Nunca supe exactamente cuándo empezó todo. Tal vez fue aquella noche en Santa Rosa, cuando escuché por primera vez el murmullo de la bruma que se deslizaba como un serpiente por las calles desiertas. Era un sonido que no encajaba con la normalidad de mis días. Una especie de susurro, como si la casa donde crecí estuviera tratando de contarme un secreto.
La casa, esa vieja construcción de madera y ladrillos desgastados, había estado vacía durante años. Mis padres se mudaron a la ciudad, dejándome a mí con esos ecos del pasado. Acepté la soledad, buscando consuelo en la familiaridad de las paredes que, en algún momento, fueron testigos de risas y juegos infantiles. Pero la soledad pronto se tornó en inquietud.
Una noche, mientras trataba de dormir, me despertó un golpe sordo. Provenía del desván. Una parte de mí sabía que no debía investigar, pero la curiosidad me llevó a vestirme y subir las escaleras crujientes. Cada paso resonaba en el silencio, como un tambor que anunciaba mi llegada a un lugar olvidado por el tiempo.
Al llegar al desván, la penumbra era densa. Saqué mi teléfono, iluminando la habitación con su luz tenue. Allí, entre cajas polvorientas y viejas fotografías, encontré un espejo cubierto por una sábana. Me acerqué con cautela y, al quitar la tela, un escalofrío recorrió mi espalda. Reflejado en el cristal había una figura detrás de mí, una sombra alargada con ojos vacíos que me observaban.
Me giré rápidamente, pero no había nada. Solo el eco de mi propia respiración resonando en la oscuridad. El aire se tornó pesado, y un susurro se coló en mis oídos: “Devuélveme”. No entendía qué quería decir, pero sentí cómo mi corazón latía con fuerza. La sensación de ser observado se intensificó, como si la casa misma estuviera viva, reclamando algo que le pertenecía.
Decidí salir, pero la puerta del desván se cerró de golpe tras de mí, como si una mano invisible la empujara. El miedo se apoderó de mí. Golpeé la puerta, gritando, mientras la sombra del espejo parecía alargarse, extendiéndose hacia mí, como si buscara atraparme en su abrazo helado.
Finalmente, logré abrir la puerta y corrí escaleras abajo, sin atreverme a mirar atrás. La luz de la luna se filtraba por la ventana, iluminando el pasillo, y en ese instante comprendí que había algo más en esta casa, algo que no quería que me fuera.
Los días siguientes fueron un tormento. Cada noche, el susurro se hacía más fuerte y los golpes más insistentes. Las sombras parecían cobrar vida, danzando en las esquinas de mi visión. Mis amigos, al escuchar mis relatos, se reían, pensando que era solo mi imaginación. Pero yo sabía que algo estaba mal, que la casa me estaba reclamando.
Una noche, decidí enfrentar mis miedos. Armado con una linterna y el valor que me quedaba, subí de nuevo al desván. El espejo me esperaba, brillando con una luz propia.
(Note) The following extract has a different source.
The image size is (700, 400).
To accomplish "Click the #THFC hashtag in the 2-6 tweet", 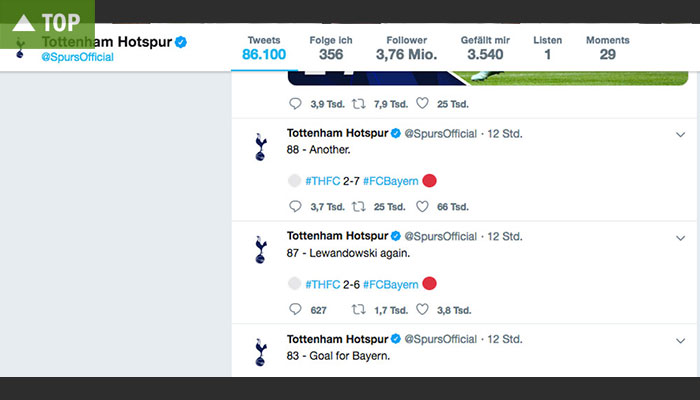I will pos(322,284).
Me acerqué, sintiendo la presión de la sombra detrás de mí. “¿Qué quieres?” grité, mi voz resonando en el silencio.
Entonces, el espejo empezó a distorsionarse. La figura apareció nuevamente, pero esta vez no era solo una sombra. Era una mujer, con una expresión de tristeza profunda. “Devuélveme”, repitió, y en sus ojos vi el reflejo de mi propia desesperación. El miedo se convirtió en compasión, y comprendí que no solo quería regresar; necesitaba ser liberada.
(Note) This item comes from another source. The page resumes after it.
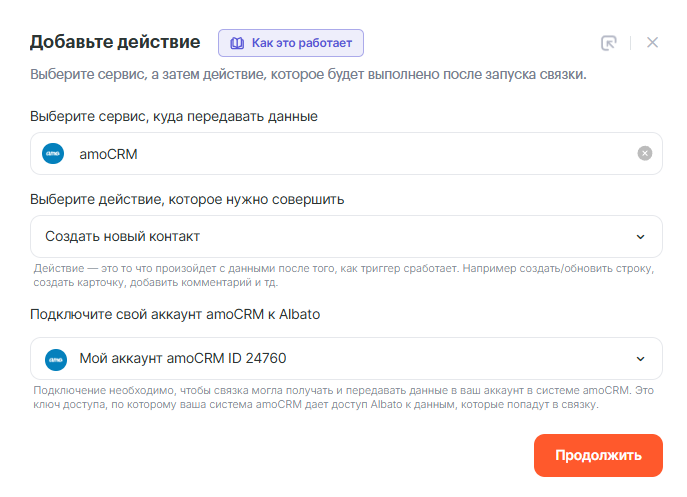The image size is (687, 497).
Task: Click the amoCRM logo in service field
Action: (x=53, y=153)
Con ese pensamiento, di un paso atrás. La sombra se abalanzó sobre mí, pero en vez de sentir terror, sentí una extraña paz. “Te dejaré ir”, susurré, y en un instante, el espejo estalló en mil pedazos, dejando una luz brillante que llenó el desván.
Desperté en mi cama, como si todo hubiera sido un sueño. Pero al mirar por la ventana, vi que la casa había cambiado. Las sombras ya no estaban, y un silencio reconfortante llenaba el aire. Sin embargo, en lo profundo de mi ser, sabía que nunca podría escapar del peso de lo que había sucedido. Aquella noche, algo de mí había quedado atrapado en aquel desván, donde la bruma susurraba secretos de un pasado olvidado.
Y con cada paso que daba, sentía que, en algún lugar, la casa aún me observaba, esperando a que regresara.